# 13 seer vs 14.5 seer



## beenthere (Oct 11, 2008)

Might want to look at differences in warranty before looking to see if it has a ROI in energy cost.

Do both use on demand defrost?
Do both have accumilators?
Do both have high and low pressure switches to protect the compressor?


----------



## SKIP4661 (Dec 3, 2008)

May also want to make sure they both have R-410 refrigerant as R-22 is being phased out.


----------



## Joe F (Jan 27, 2008)

Where do you live? The 1.5 SEER difference will have a much longer payback time in Ohio than it will in Florida.


----------



## Yoyizit (Jul 11, 2008)

texczech said:


> I need to replace my 19 year old heat pump system... I can get an eco temp 13 seer system or a tempstar 14.5 seer system... the eco temp is about 1500 cheaper than the tempstar... How do you figure the return for spending more for a more efficent system than the other? thanks!


If you spend $100/mon on your 13 you'll spend $100(13/14.5) = $90 on your 14.5 so the breakeven point would be $1500/($100-$90) = 150 months = ~13 years.

Is your reason for replacement in this list?

Don't want to sink more money into a lemon
Don't want to sink more money into a non-lemon
Can't get parts
Wants a more energy-efficient unit
Wants more comfort or less discomfort
It's leaking
It doesn't work
Not sized correctly
Size of family or structure changed
smells bad
gives me headaches (CO)


----------



## YOURHANDYMAN (Aug 26, 2009)

Yoyizit said:


> If you spend $100/mon on your 13 you'll spend $100(13/14.5) = $90 on your 14.5 so the breakeven point would be $1500/($100-$90) = 150 months = ~13 years.]
> 
> 
> hmmm i dont know of any where in the usa that you would use the a/c more than about 6 months out of the year so you have to at least double the payback time and then there is opportunity cost. If you take the fifteen hundred and invested it for a modest 7 % you would make up for the efficency improvement


----------



## beenthere (Oct 11, 2008)

Parts of Texas, Florida, and I believe Arizona.


----------



## Yoyizit (Jul 11, 2008)

YOURHANDYMAN said:


> so you have to at least double the payback time
> 
> If you take the fifteen hundred and invested it for a modest 7 % you would make up for the efficency improvement


http://www.eia.doe.gov/aer/txt/ptb0110.html
1240 cooling degree days/year seems to be an average value for the continental US 
and
http://www.eia.doe.gov/neic/infosheets/degreedays.html
~3573 HDD [per 7 months?]

Plus, for reasons I don't understand, many people see no improvement in their utility bills when going to higher efficiency units, sometimes even with considerably higher efficiency units.


----------



## texczech (May 31, 2009)

My old unit is going bad & I need a new one is the reason I am getting a new one. We live in SouthCentral Texas and AC is definitely way more important than heating...


----------



## Yoyizit (Jul 11, 2008)

texczech said:


> We live in SouthCentral Texas and AC is definitely way more important than heating...


Yes. I was a 'guest' of the USAF in San Antonio.

But with the dry air a lot of people used evap. coolers.


----------



## YOURHANDYMAN (Aug 26, 2009)

beenthere said:


> Parts of Texas, Florida, and I believe Arizona.

*SET EXERCISE*:
Answer these questions about the thread on 13 SEER versus 14.5 SEER systems.
1. Which refrigerant does one reply say is being phased out?
2. How many months does the breakeven calculation come to?
3. In what region does texczech say they live?

*EXTRACTED RECORDS*:
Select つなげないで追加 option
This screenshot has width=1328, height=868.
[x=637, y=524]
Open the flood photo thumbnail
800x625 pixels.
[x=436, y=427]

*EXERCISE RESULT*:
1. R-22
2. 150 months
3. SouthCentral Texas